[Form 4] Matrix Service Co Insider Trading Activity
Justin D. Sheets, Vice President, Legal & Operations Services of Matrix Service Company (MTRX), reported multiple equity transactions on August 29–30, 2025. The filings show service- and performance-based restricted stock units (RSUs/PSUs) converted or vested, with certain shares received and some shares disposed of to satisfy tax withholding obligations. A performance stock unit conversion generated 22,471 shares on August 30, 2025. Several cash-settled RSUs vested (3,483; 2,162; 2,577) and related tax-withholding disposals occurred at $15.13 per share. After the reported transactions, the filing shows beneficial ownership of 81,328 shares (direct). The filer notes that the RSUs are economically equivalent to common stock but are settled solely in cash when vested.
- Performance stock units converted into 22,471 shares on 08/30/2025, reflecting attainment of market-based criteria
- Continued substantial ownership with 81,328 shares beneficially owned after transactions, indicating ongoing executive equity exposure
- Share disposals to satisfy tax obligations (total 8,786 shares reported on 08/30/2025) reduced net shareholdings
- Disposal price reported at $15.13, which may crystallize tax-related sell-offs rather than open-market strategic sales
Insights
TL;DR Routine insider vesting and tax-withholding sales; a sizable PSU conversion increased share holdings, resulting in 81,328 shares beneficially owned.

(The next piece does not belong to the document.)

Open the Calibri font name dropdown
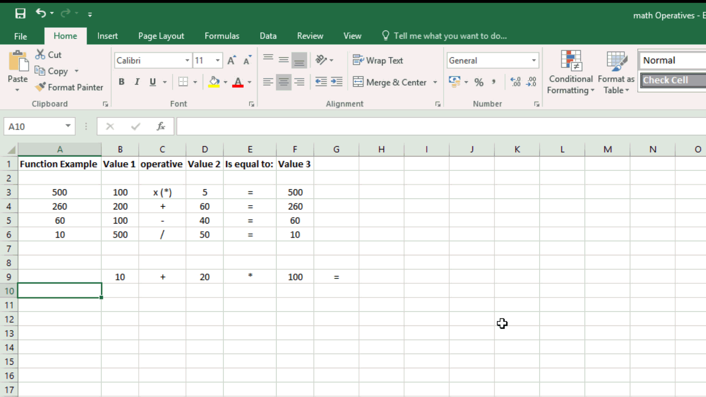This screenshot has height=397, width=706. click(x=187, y=60)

This Form 4 documents time-based RSU vesting and a material conversion of performance stock units producing 22,471 shares on August 30, 2025, together with share disposals to satisfy tax obligations at $15.13 per share. Transactions are labeled as cash-settled for certain RSUs, which management clarifies are economically equivalent to one share each but paid in cash when vested. For investors, these are compensation-related events rather than open-market purchases or strategic insider buying/selling.
TL;DR Compensation-driven equity activity: scheduled vesting, PSU payout, and tax withholding disposals; disclosures are consistent with executive award terms.
The report details standard administration of equity awards: annual vesting schedules for service-based RSUs (25% per year noted) and the conversion of PSUs upon meeting market-based criteria. The filer discloses that RSUs are cash-settled and that shares were disposed to satisfy tax liabilities, which is typical when awards are stock-settled or settled in cash but taxed as equity. Disclosure appears complete with vesting schedules and nature of settlement specified.